String theory explained
The first great achievement of string theory, according to the quantum gravity website which I check every day for news, was to give a consistent theory of quantum gravity which resembles GR at macroscopic distances. It doesn’t say what the second great achievement was. Neither does it help to try and get a mental picture of something which might resemble GR. Nothing springs to mind.
Let us examine this issue more closely. First, quantum gravity. This, we are told, is “a field of theoretical physics which tries to unify quantum mechanics with general relativity in a self-consistent manner or, more precisely, to formulate a self-consistent theory which reduces to ordinary quantum mechanics in the limit of weak gravity (potentials much less than c2) and which reduces to general relativity in the limit of large actions”.
It is difficult not to admire the “more precisely” in that description, as if what follows it is more precise than that which went before it.

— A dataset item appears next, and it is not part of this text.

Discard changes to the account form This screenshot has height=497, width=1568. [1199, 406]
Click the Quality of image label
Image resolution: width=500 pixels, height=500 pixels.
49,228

It isn’t. In fact, if we remove the meaningless words from that definition, we are left with “a field”, which is self-explanatory. The key word in the definition is ‘theoretical’ which, according to the dictionary, means “concerned with knowledge but not with its practical application” or, more precisely, nonsense.
Apparently, “a great hope was created that string theory would be able to unify all the known forces and particles together into a single theory of everything”. This didn’t materialise, however. What rotten luck.
We are told that the average size of a string should be somewhere near Planck length, which is about a millionth of a billionth of a billionth of a billionth of a centimetre. Hardly worth worrying about really.